List of tasks:
**a.** In the swim coaching clinic post, copy the passage from "After several months" up to and including "are the problem!", word for word.
**b.** Condense the paragraph of the swim coaching clinic post that begins "Last weekend we did a video session" into one shorter sentence that keeps its main facts.
**c.** Continue the post about the swim coaching clinic from where it stops.

Document text:
Amazing insights from coaching clinic

After several months of swimming 10-15km per week I started to develop a niggle in my right shoulder. I found a swim physio who referred me to a coaching clinic.
Last weekend we did a video session in my normal environment of open water (I don’t do pools) and I was amazed by what it showed. I knew my technique wasn’t perfect but I didn’t realise how flawed it was.
Things I thought would be dodgy are (apparently) ok whereas the things I was more confident about are the problem!
I now have lots to work on - which is kind of exciting to see where it takes me - but at the same time I really wish I had done this years ago.
Anyone else had a video clinic and experienced a revelation?
Here’s some footage from the analysis:
Comments
Good move having your stroke checked out after noticing an injury. My thought is that swimming injuries typically are from doing something wrong. Swimming is not like hockey, where if you wake up the next day feeling sore, it usually has something to do with smashing into other people or crashing into the boards. So you did a smart thing there.

Data shown:

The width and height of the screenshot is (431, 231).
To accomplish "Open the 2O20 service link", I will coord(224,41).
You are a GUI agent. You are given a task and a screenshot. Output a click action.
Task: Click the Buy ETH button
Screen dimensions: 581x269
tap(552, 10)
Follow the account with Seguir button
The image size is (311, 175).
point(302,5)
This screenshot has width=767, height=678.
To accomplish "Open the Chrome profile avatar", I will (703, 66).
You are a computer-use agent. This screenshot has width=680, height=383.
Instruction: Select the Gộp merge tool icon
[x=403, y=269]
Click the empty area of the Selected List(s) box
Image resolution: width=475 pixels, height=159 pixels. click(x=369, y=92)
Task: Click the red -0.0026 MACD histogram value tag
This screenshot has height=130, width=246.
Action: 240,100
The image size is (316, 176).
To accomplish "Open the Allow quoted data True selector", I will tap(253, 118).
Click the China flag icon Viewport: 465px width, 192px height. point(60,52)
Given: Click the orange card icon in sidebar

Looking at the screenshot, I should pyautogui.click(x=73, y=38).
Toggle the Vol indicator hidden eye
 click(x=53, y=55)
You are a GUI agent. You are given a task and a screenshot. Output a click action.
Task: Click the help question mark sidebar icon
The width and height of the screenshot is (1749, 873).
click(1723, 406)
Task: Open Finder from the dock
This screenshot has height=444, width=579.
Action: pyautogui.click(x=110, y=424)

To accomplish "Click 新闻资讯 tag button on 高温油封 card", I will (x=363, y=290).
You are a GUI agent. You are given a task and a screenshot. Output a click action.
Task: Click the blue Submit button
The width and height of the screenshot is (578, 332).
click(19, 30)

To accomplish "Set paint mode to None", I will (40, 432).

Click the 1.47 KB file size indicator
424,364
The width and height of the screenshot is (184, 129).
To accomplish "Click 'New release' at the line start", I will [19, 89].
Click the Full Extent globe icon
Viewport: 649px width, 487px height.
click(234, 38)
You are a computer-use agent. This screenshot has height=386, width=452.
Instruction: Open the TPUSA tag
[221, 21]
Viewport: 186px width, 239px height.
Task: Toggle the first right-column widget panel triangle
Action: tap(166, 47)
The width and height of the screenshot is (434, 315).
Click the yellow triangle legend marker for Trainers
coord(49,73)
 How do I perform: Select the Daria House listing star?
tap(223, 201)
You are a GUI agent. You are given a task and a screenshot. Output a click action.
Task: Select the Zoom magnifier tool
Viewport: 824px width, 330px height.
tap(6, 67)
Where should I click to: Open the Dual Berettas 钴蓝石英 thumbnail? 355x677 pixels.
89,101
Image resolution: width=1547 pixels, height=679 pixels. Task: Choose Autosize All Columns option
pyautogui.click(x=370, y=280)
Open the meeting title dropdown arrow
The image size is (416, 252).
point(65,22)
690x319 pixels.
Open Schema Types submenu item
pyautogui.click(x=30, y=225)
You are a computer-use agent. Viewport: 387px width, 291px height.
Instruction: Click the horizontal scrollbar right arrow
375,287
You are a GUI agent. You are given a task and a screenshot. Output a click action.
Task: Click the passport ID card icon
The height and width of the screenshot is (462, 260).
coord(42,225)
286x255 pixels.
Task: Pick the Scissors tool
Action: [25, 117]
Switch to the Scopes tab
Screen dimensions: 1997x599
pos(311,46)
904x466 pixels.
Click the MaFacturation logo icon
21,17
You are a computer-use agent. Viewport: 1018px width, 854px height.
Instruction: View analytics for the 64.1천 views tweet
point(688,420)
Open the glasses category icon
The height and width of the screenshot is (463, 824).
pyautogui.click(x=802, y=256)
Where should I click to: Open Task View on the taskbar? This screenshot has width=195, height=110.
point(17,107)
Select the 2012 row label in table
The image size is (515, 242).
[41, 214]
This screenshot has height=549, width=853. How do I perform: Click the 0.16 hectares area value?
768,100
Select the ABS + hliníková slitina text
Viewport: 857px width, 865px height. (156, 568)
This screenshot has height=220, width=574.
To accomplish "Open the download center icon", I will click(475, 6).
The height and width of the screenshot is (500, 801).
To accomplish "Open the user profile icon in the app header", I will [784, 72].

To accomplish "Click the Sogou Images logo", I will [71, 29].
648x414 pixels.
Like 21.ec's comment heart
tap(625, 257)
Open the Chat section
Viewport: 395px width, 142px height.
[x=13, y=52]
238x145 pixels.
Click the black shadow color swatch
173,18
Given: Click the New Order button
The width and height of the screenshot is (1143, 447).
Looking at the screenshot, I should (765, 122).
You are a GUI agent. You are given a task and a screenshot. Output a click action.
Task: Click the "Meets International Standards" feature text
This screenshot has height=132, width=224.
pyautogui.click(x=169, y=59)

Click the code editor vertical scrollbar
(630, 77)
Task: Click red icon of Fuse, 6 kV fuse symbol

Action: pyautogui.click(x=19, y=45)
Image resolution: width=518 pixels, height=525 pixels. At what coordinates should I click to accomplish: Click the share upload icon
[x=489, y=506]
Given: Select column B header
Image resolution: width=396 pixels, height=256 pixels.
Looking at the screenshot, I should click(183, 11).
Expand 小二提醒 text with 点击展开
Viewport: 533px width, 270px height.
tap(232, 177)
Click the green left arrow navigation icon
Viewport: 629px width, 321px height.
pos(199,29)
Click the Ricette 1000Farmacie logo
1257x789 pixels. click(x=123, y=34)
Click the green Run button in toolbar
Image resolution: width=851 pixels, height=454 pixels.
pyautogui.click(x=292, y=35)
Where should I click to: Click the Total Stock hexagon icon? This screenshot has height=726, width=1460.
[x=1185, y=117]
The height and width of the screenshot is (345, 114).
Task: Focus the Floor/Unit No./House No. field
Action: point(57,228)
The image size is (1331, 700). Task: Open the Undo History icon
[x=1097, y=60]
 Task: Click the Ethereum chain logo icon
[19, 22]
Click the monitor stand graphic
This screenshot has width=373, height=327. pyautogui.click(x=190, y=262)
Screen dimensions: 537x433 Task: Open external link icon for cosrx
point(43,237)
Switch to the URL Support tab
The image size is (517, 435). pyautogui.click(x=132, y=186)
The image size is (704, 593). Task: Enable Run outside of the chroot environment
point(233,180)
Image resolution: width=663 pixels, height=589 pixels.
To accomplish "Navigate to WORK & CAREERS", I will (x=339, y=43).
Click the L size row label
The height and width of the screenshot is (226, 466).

Response list:
**a.**
After several months of swimming 10-15km per week I started to develop a niggle in my right shoulder. I found a swim physio who referred me to a coaching clinic.
Last weekend we did a video session in my normal environment of open water (I don’t do pools) and I was amazed by what it showed. I knew my technique wasn’t perfect but I didn’t realise how flawed it was.
Things I thought would be dodgy are (apparently) ok whereas the things I was more confident about are the problem!

**b.** Last weekend's open-water video session showed the swimmer that their technique was far more flawed than they had realized.

**c.**
I tried a video analysis a few years ago. It was done in one of those endless pools, sort of a treadmill for swimmers. It was a short pool with a current. For me, it wasn't really a great experience for a number of reasons. First of all, it took me quite a while to figure out how to swim and hold position in the current. I think I was compromising the whole time.
The other issue was that I think the instructor might have still been pretty new to the whole thing. He was a college swimmer and I'm sure he was pretty good. However swimming and coaching are two different things. He wasn't really able to break things down and communicate what he wanted me to do and I think he was going after effects rather than causes.
Coaching is hard enough to do in a normal pool, but it is probably more difficult when you have to control the current flow in the endless pool. So he's trying to run the current at the correct rate for my swimming, while also trying to analyze my stroke, film the process and signal me when to start or stop. When we reviewed the video after each swim, the current flow and bubbles, not to mention the difficulty of having the camera frame me properly made for really poor viewing.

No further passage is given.